The camera as used to-day is a modified form of the Camera Obscura adapted to the special end of taking photographs. It is essentially nothing but a light-tight box, to one end of which a lens can be adjusted, and to the other end of which the slide containing the sensitive plate can be applied and exposed, so that it receives no light, save that passing through the lens. [Sidenote: Choice of camera.]There are many patterns and many minor differences in the construction of these boxes, some few of real value, but the majority the work of ingenious and speculating manufacturers, who hope by some novelty to increase the sale of their new patents. In all apparatus the student should choose the simplest and strongest, for in artistic work lightness _per se_ is no object, nay, it may be harmful, as leading to over-production. In fact nothing should stand in the way of getting the best results, and though many of the cameras on the market are light and fitted with numerous devices which are said to simplify operations and help the worker, yet such is not really the case, and these thousand-and-one aids to work are apt to become deranged, and finally to embarrass the worker at some critical moment.

In choosing a camera, then, for landscape work, choose a square one, with a reversing frame, a double swing-back, and good leather bellows. Let the flange of the lens be fitted to a square front which can be easily removed and replaced, and let there be a rising front. It is advisable to have the camera brass-bound for the sake of its preservation, and if for use in tropical climates the bellows should be made of Russian leather, as the oil of birch with which the leather is cured is most distasteful to insects. [Sidenote: Special considerations in choosing a camera.] In ordering a camera there are a few points which experience has led us to consider essential to comfort. [Sidenote: Base-board.] One is that the part of the base-board of the camera which rests on the tripod head should be strengthened or made of much stouter material than is usually used. [Sidenote: Thumb-screw.] Another is that the thumb-screw should be of much larger diameter than is usually the case, and this should be borne in mind, even in the making of the smaller cameras, for on a windy day when the camera has a heavy lens on one end and a loaded double dark slide on the other, the vibration is often ruinous to the picture during exposure, while sudden gusts of wind may even crack the wood round the screw hole.

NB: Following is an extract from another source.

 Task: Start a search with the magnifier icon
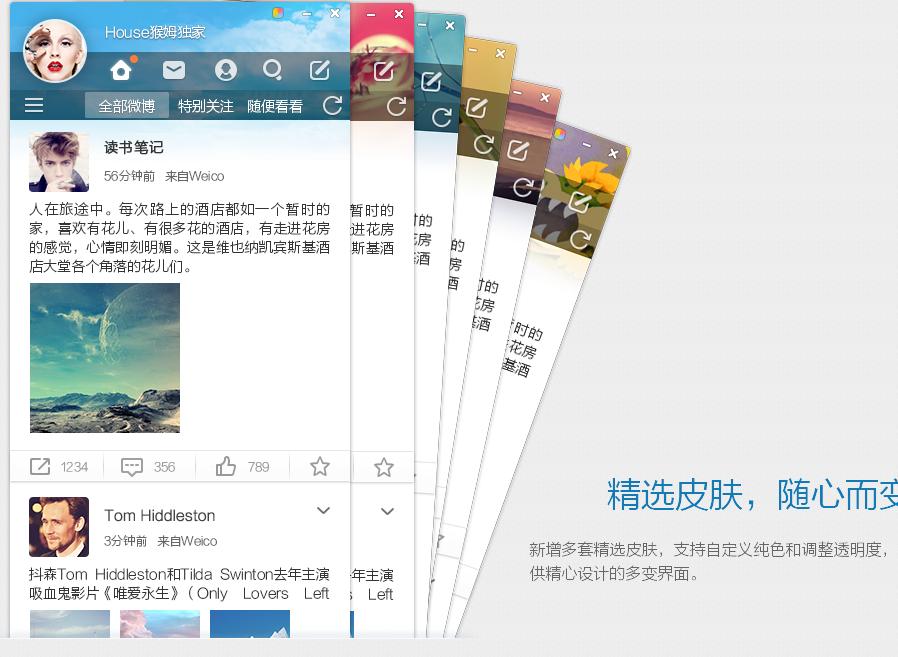click(272, 70)
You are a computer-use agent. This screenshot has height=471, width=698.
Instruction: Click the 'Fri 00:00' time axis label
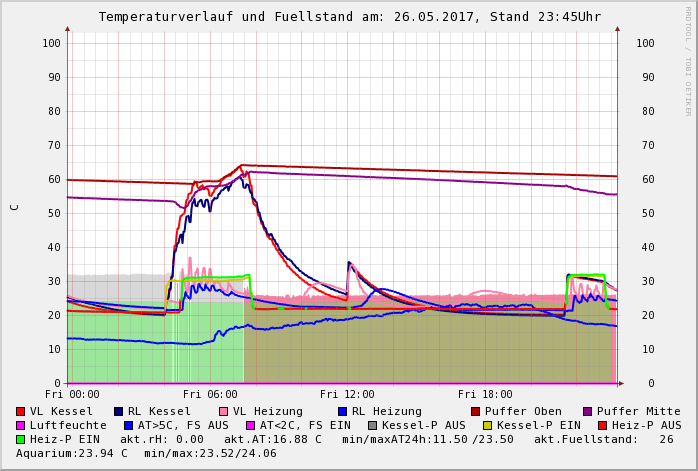[x=73, y=395]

It seems to us a thumb-screw at least half an inch in diameter should be used, unless the camera be made to fit into the tripod head, a method often adopted of recent years, and of course the best way of all. On more than one occasion we have nearly lost the camera altogether in the water when trying to screw it to the tripod when working from a boat on a tideway, but by having a part of the base-board made to fit into a wooden tripod head, this at times most difficult operation is rendered easy and certain.

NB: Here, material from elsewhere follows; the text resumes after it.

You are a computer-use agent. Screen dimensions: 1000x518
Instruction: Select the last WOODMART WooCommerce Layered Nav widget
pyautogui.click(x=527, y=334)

The camera should always extend and close by means of a tail-screw, those opening by means of a rack and pinion are much more liable to get out of order. Of course this remark is not applicable to the smallest-sized cameras. [Sidenote: Spirit levels.] Two small spirit-levels sunk into the tail-piece of the camera are invaluable; one will do if made of the right shape. [Sidenote: Size of camera.] In ordering a camera the two vital points to be considered are the size including the length of the bellows. The size of plate you intend working with determines the size of the camera. We have worked with all sized cameras, from quarter-plate up to one taking twenty-four by twenty-two inch plates, and it is only after long experience and much consideration that we venture to offer an opinion on the size to be chosen. For ordinary work, then, we recommend the half-plate size as the minimum, and the ten by eight inch size as the maximum. Perhaps a whole-plate camera (8½ × 6½ inches) is on the whole as useful as any. The strength required to do a day’s work with a twelve by ten inch camera is beyond any but a strong man. It is assumed, of course, that the pictures of the sizes cited are for albums, portfolios, or book illustrations. It must be remembered, however, that the size of a picture has nothing to do with its artistic value, an artistic quarter-plate picture is worth a hundred commonplace pictures forty by thirty inches in size. For producing large pictures for the wall, however, we consider the camera should be between fifteen by twelve inches and twenty-four by twenty-two inches; we cannot imagine anything larger than twenty-four by twenty-two inches for out-door work, and our memory goes back to a marsh road in Norfolk where we and two peasants had all we could do to carry a twenty-four by twenty-two inch camera when set up, from one marsh to another.

[Sidenote: Square cameras.]

The student will of course remember that his camera must be square in order to have a reversing frame fitted, but that makes no difference to the dark slides. [Sidenote: Length.] Having then fixed on the size of his camera, a question requiring the greatest thought, he must next tell the maker the length of bellows he requires, which is usually measured from front to back when the camera is racked out to its full length. As we recommend the use of long-focus lenses only, as will be seen in the chapter on lenses, and as no definite law can be laid down for this length, it is advisable to order a camera four or five inches longer than the focal length of the lens which is advertised to cover the next larger-sized plate to that which your dark slide holds.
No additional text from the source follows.